One of the highlights of our holidays to Mallaig each year were the Morar Highland Games, the pinnacle of the local social calendar. I remember once competing in the Highland Dancing, and being awarded third place aside two world champions (which would have been much more impressive had it not been just the three of us competing at the time). On another occasion, my siblings and I collected signed photos from members of the cast of the television soap opera Take the High Road – veritable celebrities in 1980’s Scotland. On the road back to Mallaig we could stop off at the Silver Sands of Morar or the village of Arisaig and still be back in time for dinner.
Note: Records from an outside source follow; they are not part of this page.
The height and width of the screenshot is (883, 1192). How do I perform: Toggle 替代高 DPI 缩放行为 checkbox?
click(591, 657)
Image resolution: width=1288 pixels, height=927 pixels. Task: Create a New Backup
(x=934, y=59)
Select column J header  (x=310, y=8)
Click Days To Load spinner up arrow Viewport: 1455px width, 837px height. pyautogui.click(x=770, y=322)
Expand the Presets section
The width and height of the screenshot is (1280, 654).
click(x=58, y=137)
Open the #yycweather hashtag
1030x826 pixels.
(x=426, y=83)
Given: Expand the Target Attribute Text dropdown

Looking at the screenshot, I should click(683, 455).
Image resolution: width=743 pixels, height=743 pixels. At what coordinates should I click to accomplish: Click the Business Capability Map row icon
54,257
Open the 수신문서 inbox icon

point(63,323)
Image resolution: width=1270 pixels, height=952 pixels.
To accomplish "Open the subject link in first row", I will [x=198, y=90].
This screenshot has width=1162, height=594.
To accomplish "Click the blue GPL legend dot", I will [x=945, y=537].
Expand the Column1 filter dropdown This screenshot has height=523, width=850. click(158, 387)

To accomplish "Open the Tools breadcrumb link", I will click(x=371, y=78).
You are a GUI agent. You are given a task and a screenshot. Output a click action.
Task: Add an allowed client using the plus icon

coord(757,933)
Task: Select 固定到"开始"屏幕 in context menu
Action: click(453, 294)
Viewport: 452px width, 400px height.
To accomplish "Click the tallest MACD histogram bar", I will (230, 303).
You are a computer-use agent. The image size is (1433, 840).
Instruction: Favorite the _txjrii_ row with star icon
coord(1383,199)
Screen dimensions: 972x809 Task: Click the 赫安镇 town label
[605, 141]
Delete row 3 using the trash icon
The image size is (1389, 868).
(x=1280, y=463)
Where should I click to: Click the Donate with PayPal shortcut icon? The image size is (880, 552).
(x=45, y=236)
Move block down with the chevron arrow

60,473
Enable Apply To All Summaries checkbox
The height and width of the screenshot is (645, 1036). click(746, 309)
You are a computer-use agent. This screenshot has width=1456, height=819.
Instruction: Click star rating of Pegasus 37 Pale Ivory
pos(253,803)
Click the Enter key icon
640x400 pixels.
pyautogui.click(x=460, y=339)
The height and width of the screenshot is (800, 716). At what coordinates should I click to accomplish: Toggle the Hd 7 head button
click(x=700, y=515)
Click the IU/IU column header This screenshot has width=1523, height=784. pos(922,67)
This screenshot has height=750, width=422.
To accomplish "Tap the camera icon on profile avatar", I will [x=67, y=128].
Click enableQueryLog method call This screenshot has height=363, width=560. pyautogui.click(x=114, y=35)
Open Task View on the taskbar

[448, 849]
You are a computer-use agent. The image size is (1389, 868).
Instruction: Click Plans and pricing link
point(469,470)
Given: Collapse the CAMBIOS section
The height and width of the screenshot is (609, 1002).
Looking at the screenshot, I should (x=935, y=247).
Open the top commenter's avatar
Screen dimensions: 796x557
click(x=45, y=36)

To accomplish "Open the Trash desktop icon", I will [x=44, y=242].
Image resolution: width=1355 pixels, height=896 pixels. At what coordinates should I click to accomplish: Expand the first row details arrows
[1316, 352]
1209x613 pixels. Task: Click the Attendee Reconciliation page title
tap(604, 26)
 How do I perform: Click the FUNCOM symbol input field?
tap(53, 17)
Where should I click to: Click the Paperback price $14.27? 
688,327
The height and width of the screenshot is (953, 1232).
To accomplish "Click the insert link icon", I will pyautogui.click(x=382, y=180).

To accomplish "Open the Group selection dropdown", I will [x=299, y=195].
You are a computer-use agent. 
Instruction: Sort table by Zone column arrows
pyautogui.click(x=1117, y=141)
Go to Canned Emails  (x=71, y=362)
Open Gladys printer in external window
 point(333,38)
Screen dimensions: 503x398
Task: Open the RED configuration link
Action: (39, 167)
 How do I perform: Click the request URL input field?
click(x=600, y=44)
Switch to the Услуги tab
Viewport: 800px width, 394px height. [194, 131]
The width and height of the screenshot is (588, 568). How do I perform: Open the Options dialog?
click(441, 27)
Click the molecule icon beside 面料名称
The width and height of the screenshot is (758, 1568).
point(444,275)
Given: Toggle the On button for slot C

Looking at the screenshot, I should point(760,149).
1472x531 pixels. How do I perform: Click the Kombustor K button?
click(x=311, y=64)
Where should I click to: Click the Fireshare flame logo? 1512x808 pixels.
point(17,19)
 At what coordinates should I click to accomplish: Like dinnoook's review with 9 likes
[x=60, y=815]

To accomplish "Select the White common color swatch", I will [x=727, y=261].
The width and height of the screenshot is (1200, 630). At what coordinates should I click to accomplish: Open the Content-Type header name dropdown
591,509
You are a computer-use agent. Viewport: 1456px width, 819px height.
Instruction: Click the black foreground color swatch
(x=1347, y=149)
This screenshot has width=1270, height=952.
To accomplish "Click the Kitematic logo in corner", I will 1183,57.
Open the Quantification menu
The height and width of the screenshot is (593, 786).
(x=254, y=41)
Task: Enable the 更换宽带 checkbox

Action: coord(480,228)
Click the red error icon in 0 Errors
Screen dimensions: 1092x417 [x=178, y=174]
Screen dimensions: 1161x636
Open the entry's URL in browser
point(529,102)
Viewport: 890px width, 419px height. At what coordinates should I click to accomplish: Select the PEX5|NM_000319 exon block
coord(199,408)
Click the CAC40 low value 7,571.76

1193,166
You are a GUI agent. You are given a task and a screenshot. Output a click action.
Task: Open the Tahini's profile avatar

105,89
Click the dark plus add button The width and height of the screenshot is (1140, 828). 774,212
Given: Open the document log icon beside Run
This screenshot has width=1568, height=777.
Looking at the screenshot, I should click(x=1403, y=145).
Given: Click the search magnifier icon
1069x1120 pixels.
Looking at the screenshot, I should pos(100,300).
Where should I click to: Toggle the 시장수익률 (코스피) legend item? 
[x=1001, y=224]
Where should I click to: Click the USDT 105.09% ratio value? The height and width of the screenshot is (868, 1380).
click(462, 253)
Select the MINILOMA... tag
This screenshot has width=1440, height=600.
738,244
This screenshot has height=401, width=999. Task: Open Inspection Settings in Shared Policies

Nana would be waiting, with the promise of Cracker Barrel cheese and biscuits, or a rendition of Jack and the Beanstalk before we went to bed.
Sometimes, we would venture off for a day trip on the ferry, leaving Nana to watch us depart the harbour, waving a dishcloth in farewell out of the flat window. I recall one such trip to the island of Barra, and a bout of seasickness that left me lying prostate on the floor of the ferry beside my Mother while a passenger nearby munched on tomato-flavoured crisps. On the way home, Nana was at the window again, employing her uncanny ability to sense the proximity of family in a time well before mobile phones and the advent of looking up timetables on the Internet. Yet there she was with her dishcloth, waving out at us, our own lighthouse, suddenly making the sea feel steady beneath our feet.
Nana and Iain died in 2008, within a few short months of each other. I spoke at their funerals, back in St Patrick’s, under the domed ceiling my Grandfather had helped to build. Aside from my parents, Nana and Iain had the biggest influence on my childhood, my adulthood, on everything I am in life. Mallaig, too, continues to be a constant presence in my life. Last year, I took my children there, making my usual pilgrimage to East Bay, and to the cottage. The village felt different, swollen with the heat of summer and the tourists from the ‘Harry Potter train.’ Yet for me, memories were around every corner, carried in every step I took.
People illuminate place, and places are the stories of our hearts.
When I think about Mallaig, I think about Nana and Iain, about my life, and the stories my heart tells.
And I remember something I read once.
We must not forget the past – it tells us who we are.
In memory of Margaret and Iain Innes. Forever loved.